### Exercise task
Return every one of the following items verbatim, with no changes.
##### Data section
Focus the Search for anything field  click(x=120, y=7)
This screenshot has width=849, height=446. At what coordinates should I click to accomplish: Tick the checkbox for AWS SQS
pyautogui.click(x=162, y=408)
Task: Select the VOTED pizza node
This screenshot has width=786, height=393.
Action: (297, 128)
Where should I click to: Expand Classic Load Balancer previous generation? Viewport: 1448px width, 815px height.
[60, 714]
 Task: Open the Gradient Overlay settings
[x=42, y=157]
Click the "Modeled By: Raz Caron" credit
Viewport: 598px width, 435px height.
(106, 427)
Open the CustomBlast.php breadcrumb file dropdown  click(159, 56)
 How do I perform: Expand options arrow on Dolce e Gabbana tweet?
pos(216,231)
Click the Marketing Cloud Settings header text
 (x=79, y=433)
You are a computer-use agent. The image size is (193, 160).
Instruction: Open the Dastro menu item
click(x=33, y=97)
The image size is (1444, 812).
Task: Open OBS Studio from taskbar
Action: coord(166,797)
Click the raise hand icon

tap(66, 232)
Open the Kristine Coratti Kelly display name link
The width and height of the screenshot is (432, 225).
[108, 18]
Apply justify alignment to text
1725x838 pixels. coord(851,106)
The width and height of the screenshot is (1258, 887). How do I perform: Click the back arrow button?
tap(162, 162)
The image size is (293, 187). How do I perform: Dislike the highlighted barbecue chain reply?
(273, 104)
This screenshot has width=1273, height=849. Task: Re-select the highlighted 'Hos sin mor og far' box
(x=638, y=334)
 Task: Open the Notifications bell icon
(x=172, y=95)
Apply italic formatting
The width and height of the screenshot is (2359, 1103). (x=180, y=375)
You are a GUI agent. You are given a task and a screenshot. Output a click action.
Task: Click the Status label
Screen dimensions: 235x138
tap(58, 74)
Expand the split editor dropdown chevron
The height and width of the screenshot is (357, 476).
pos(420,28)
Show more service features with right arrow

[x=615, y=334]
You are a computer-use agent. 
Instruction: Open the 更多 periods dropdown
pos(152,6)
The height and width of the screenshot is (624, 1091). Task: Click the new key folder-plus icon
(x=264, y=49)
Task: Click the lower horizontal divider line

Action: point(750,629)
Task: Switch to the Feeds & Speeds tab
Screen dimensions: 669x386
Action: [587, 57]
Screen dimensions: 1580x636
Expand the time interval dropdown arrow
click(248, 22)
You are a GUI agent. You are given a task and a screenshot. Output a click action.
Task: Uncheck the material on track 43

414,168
##########
### Output below
Focus the Search for anything field  click(x=120, y=7)
This screenshot has width=849, height=446. At what coordinates should I click to accomplish: Tick the checkbox for AWS SQS
pyautogui.click(x=162, y=408)
Task: Select the VOTED pizza node
This screenshot has width=786, height=393.
Action: (297, 128)
Where should I click to: Expand Classic Load Balancer previous generation? Viewport: 1448px width, 815px height.
[60, 714]
 Task: Open the Gradient Overlay settings
[x=42, y=157]
Click the "Modeled By: Raz Caron" credit
Viewport: 598px width, 435px height.
(106, 427)
Open the CustomBlast.php breadcrumb file dropdown  click(159, 56)
 How do I perform: Expand options arrow on Dolce e Gabbana tweet?
pos(216,231)
Click the Marketing Cloud Settings header text
 (x=79, y=433)
You are a computer-use agent. The image size is (193, 160).
Instruction: Open the Dastro menu item
click(x=33, y=97)
The image size is (1444, 812).
Task: Open OBS Studio from taskbar
Action: coord(166,797)
Click the raise hand icon

tap(66, 232)
Open the Kristine Coratti Kelly display name link
The width and height of the screenshot is (432, 225).
[108, 18]
Apply justify alignment to text
1725x838 pixels. coord(851,106)
The width and height of the screenshot is (1258, 887). How do I perform: Click the back arrow button?
tap(162, 162)
The image size is (293, 187). How do I perform: Dislike the highlighted barbecue chain reply?
(273, 104)
This screenshot has width=1273, height=849. Task: Re-select the highlighted 'Hos sin mor og far' box
(x=638, y=334)
 Task: Open the Notifications bell icon
(x=172, y=95)
Apply italic formatting
The width and height of the screenshot is (2359, 1103). (x=180, y=375)
You are a GUI agent. You are given a task and a screenshot. Output a click action.
Task: Click the Status label
Screen dimensions: 235x138
tap(58, 74)
Expand the split editor dropdown chevron
The height and width of the screenshot is (357, 476).
pos(420,28)
Show more service features with right arrow

[x=615, y=334]
You are a computer-use agent. 
Instruction: Open the 更多 periods dropdown
pos(152,6)
The height and width of the screenshot is (624, 1091). Task: Click the new key folder-plus icon
(x=264, y=49)
Task: Click the lower horizontal divider line

Action: point(750,629)
Task: Switch to the Feeds & Speeds tab
Screen dimensions: 669x386
Action: [587, 57]
Screen dimensions: 1580x636
Expand the time interval dropdown arrow
click(248, 22)
You are a GUI agent. You are given a task and a screenshot. Output a click action.
Task: Uncheck the material on track 43

414,168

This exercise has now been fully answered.